When it comes to who the hell I’m going to vote for in 2020, I can’t help feeling that I have to choose which is more important: my Jewishness or my leftness. And, weirdly, the more anti-Semitic Corbyn’s Labour is revealed to be, the more Jewish I feel. Possibly out of obstinacy. I’m secular, and constantly have to explain why I eat bacon and grew up celebrating Christmas. But, recently, I’ve realised that – in left wing circles – I’m far more wary of “coming out” as Jewish than I am of coming out as gay. Even a homophobic lefty knows what he can and can’t say about gays. And he’ll probably stick to the rules.

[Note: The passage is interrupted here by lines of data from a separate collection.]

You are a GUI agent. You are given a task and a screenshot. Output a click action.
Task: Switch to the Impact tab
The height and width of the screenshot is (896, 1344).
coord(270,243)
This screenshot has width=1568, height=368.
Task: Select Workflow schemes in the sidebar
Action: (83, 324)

There are no such rules when it comes to Jews, as casual anti-Semitism is something that many on the left either don’t understand (although my god do they love to try and explain it) or don’t care about.

I’m no longer taken aback, for example, when an otherwise rigidly PC person cracks a joke about Jews and stinginess. If I’m feeling generous, I’ll even concede that this person has probably never knowingly met a Jew (there are very few of us) and, through pure lack of interest rather than any real malevolence, sees them as these mythical beasts who (apparently…) “have… like, gold. Something about gold”.

Until now, I’ve avoided writing about Labour’s anti-Semitism problem, or even commenting on it outside of the occasional “enough, already” tweet. It’s a deeply uncomfortable situation that’s forcing me, and many others, to choose which crucial parts of their identity they value the most. And no man is a Dyson. There’s only so much I can suck up.